Prof. Flaviano Jiménez Jiménez

Haber anunciado, con menosprecio y anticipación, que “derogaremos la Reforma Educativa” está impactando al sistema escolar en forma negativa; toda vez que no pocos maestros ya no trabajan como deberían; dicen, “¿qué objeto tiene trabajar con una reforma o con un modelo educativo que están por desaparecer? En tal virtud, agregan, “es preferible esperar los nuevos lineamientos del Acuerdo Nacional para una Educación con Calidad y Equidad, del nuevo gobierno, para laborar con ánimos renovados. Es un error pensar así, porque con la nueva administración los docentes seguirán haciendo lo mismo de siempre: enseñar a los alumnos.

En todas las reformas educativas que históricamente se han hecho en el país, a las maestras y a los maestros se les ha pedido, reiteradamente lo mismo, que enseñen cada vez mejor a los niños, que mejoren los aprendizajes del alumnado, que eleven la calidad educativa, que disminuyan la deserción y la reprobación escolares. Y, dígase lo que se diga, el nuevo gobierno no pedirá cosas diferentes; porque esas son las funciones básicas de los docentes. Y al margen de los dimes y diretes, también los maestros seguirán enseñando las mismas materias como  Matemáticas, Español, Ciencias Naturales (Biología, Física, Química), Geografía, Historia, Formación Cívica y Ética, Educación Física, Artes y otras asignaturas igualmente necesarias.

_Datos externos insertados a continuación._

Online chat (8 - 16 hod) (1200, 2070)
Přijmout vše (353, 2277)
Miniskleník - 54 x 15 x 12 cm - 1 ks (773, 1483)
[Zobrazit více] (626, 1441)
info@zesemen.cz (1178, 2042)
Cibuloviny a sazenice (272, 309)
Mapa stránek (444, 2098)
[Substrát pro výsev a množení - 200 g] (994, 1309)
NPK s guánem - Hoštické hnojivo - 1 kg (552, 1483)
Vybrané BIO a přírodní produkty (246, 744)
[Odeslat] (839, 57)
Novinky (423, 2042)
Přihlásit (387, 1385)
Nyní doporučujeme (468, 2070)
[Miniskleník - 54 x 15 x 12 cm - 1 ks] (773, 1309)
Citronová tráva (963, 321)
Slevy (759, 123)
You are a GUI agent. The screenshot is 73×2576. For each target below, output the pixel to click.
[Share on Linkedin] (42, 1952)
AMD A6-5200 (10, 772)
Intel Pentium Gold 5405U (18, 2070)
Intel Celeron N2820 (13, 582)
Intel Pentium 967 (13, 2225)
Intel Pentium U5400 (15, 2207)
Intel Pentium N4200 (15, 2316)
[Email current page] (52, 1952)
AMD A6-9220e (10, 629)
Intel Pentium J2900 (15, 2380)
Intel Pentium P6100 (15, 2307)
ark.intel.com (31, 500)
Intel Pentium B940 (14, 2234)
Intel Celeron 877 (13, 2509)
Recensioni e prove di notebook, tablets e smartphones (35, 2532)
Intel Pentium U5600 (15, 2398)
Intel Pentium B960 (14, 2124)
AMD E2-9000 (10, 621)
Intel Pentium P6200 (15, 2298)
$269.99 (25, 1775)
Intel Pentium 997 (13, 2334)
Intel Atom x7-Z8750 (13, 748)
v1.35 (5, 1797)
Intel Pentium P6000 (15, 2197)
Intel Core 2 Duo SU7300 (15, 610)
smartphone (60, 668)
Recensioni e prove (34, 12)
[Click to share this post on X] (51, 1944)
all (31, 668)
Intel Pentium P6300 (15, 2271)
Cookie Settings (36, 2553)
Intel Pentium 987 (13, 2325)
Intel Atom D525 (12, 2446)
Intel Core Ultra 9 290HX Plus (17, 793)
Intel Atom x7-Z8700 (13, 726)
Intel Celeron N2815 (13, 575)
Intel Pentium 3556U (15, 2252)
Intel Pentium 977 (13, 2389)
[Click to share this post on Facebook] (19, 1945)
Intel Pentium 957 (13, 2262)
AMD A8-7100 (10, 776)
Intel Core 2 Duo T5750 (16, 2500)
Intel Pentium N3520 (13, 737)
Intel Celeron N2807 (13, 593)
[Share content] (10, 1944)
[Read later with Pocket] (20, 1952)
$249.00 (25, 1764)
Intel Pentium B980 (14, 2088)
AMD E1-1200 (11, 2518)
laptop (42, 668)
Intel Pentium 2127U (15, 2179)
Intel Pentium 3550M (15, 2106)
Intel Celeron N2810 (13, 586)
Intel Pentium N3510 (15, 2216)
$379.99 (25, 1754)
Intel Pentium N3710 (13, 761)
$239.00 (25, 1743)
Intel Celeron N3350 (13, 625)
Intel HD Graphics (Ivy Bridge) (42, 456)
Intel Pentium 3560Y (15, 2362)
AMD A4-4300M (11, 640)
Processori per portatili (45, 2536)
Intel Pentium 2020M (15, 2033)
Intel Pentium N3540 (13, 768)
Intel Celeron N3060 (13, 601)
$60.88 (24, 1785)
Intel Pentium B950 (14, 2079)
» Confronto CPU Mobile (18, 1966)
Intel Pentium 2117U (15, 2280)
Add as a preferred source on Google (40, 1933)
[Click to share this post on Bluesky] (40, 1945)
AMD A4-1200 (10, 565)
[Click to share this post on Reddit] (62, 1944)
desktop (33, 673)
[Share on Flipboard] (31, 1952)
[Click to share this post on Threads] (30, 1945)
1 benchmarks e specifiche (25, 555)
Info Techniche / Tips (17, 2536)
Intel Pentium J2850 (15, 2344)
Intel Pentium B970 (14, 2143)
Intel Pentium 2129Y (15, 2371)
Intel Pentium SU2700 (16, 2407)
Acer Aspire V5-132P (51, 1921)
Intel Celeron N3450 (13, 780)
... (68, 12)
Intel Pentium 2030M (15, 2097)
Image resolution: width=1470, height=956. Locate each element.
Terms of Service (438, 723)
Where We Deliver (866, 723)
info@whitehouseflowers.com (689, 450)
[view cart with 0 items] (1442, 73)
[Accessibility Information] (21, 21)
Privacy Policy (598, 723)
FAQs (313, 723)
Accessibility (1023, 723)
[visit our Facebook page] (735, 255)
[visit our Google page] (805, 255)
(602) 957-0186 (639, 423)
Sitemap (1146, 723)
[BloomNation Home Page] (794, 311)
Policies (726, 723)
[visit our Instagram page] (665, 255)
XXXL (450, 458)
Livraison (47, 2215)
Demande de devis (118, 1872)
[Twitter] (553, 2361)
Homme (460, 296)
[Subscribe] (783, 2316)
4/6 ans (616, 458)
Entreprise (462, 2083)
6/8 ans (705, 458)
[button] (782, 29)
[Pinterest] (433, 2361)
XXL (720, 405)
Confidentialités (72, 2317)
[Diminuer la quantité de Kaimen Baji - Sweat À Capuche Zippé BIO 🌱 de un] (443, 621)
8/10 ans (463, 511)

Tampoco desaparecerán las evaluaciones: a los niños les seguirán aplicando exámenes con el objeto de verificar los grados de aprendizaje y para detectar deficiencias que deben ser superadas sobre la marcha; asimismo, continuarán las evaluaciones para efectos de promoción y certificación de estudiantes. Y los docentes también seguirán siendo evaluados en los distintos procesos de su enseñanza, ya que no se puede enseñar sin verificar si se están obteniendo o no los resultados deseados; y en caso de no estarse obteniendo los aprendizajes esperados en los educandos, entonces habrá que mejorar la práctica docente en aquellos aspectos donde se ubiquen las debilidades.

El nuevo acuerdo educativo, de la próxima administración, podrá tener palabras más palabras menos, pero la esencia del proceso educativo no cambiará, seguirá siendo la misma. Por tanto, ningún maestro debería esperar el descubrimiento del hilo negro (por que no habrá tal descubrimiento) para ponerse a trabajar con entusiasmo. Todo maestro ya sabe en lo que debe actualizarse y lo que debe dominar para el adecuado cumplimiento de sus deberes profesionales: dominar la materia o las materias que imparte; dominar la pedagogía y la didáctica para el buen desempeño de su labor; dominar los métodos y variadas técnicas de enseñanza (hoy más conocidos como estrategias didácticas); conocer y aplicar los recursos y los materiales de apoyo educativo pertinentes en el proceso enseñanza – aprendizaje; y saber utilizar los instrumentos de evaluación idóneos que propicien la mejora continua y la necesaria retroalimentación para el avance de los niños y los adolescentes. Por lo anterior, en lugar de estar con las manos cruzadas,  esperando nuevos aires, habrá que fortalecer y actualizar permanentemente las habilidades profesionales que aseguren calidad y equidad en los procesos educativos. Calidad y equidad que no son términos desconocidos, pues éstos ya tienen décadas de considerarse en el campo educacional.

Aun cuando haya marcado desprecio hacia la actual Reforma Educativa, ésta permanecerá en lo fundamental; en sus principios; en lo académico; en lo pedagógico y en los enfoques; en los métodos y en la administración en general. Por tanto, es bueno estar conscientes que pueden cambiar algunas palabras y algunas formas; pero el fondo seguirá siendo el mismo, a pesar de que se modifiquen algunos puntos normativos. En tal virtud, no hay razones de peso para dejar de trabajar como es debido. Los documentos rectores son importantes, pero son más importantes los alumnos que esperan, día con día, aprendizajes perdurables para su vida. Por los niños, los adolescentes y los jóvenes, la educación no debe parar.